Поднатужившись, он зашвырнул старшего лейтенанта Пономарева в фургон и, отскочив с линии огня, задал стрекача, совершенно не заботясь о том, чтобы отступление выглядело красиво. Если до сих пор можно было тешиться иллюзиями, то теперь все стало предельно ясно: он не просто повздорил с двумя эфэсбэшниками – в конце концов, с кем не бывает! – а со всего маху вломился в тщательно разработанную операцию могущественного департамента и, похоже, сорвал все к чертовой бабушке.
– Старый дурак, – бормотал он себе под нос, удаляясь с места схватки ровной размашистой рысью. – Добрый самаритянин.., идиот!
На бегу он припомнил, что когда-то краем уха слышал о подобной аппаратуре.
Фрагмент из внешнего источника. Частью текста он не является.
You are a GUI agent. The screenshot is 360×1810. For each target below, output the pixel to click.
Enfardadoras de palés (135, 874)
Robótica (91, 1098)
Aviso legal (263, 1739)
В этом не было ничего удивительного: люди все время треплются, и люди в погонах в этом плане мало чем отличаются от простых смертных, тем более что в конце двадцатого века такое понятие, как военная тайна, судя по всему, окончательно изжило себя и готово было вот-вот стать достоянием истории. Он даже вспомнил обстоятельства, при которых бывший сотрудник отдела радиоэлектронной борьбы поделился с ним этой информацией. Дело было в Фергане, на пересыльном пункте, где бывший РЭБовец ждал нового назначения.
– Ха, – говорил он, – военная тайна! Шпионаж, микропленки, ампулы с цианидом и прочее дерьмо...
Вот смотри: берем фургон, заряжаем его кое-какой электроникой, ставим пару компьютеров и подгоняем под окна твоего офиса, или конторы, или штаба – какая разница? Включаем это дело и смотрим на монитор. Что мы там видим? А видим мы там то же самое, что в данный момент видно на мониторах тех компьютеров, что стоят в твоем офисе, конторе или штабе.
А ты говоришь, военная тайна...
– Я ничего не говорю, – ответил ему тогда Борис Иванович, – я в этом все равно ни черта не петрю.
С тех пор прошло много лет, в течение которых майор Рублев так и не удосужился разобраться в тонкостях компьютерной грамоты, но теперь ему хватило одного беглого взгляда, чтобы понять: он видел именно то, о чем рассказывал разговорчивый РЭБовец. «Лучше бы я этого не видел, – подумал он. – И как это меня угораздило свернуть не в тот переулок?»
Он не имел ни малейшего представления, как надлежит действовать в подобных случаях, но на всякий случай дал приличного крюка и даже проехал пару остановок на троллейбусе, чтобы максимально запутать следы. Он всю жизнь старался держаться подальше от особистов, контрразведчиков и прочих разновидностей чекистов и теперь не мог даже приблизительно предположить, какой будет реакция на его хулиганскую выходку. На всякий случай он решил считать, что его уже ищут по всей Москве, и, приближаясь к дому, соблюдал все мыслимые меры предосторожности. Разумеется, никто не поджидал его в темных кустах, и никто не выпрыгнул навстречу ему из лифта, и в конце концов Комбат позволил себе по достоинству оценить юмористическую сторону недавнего происшествия.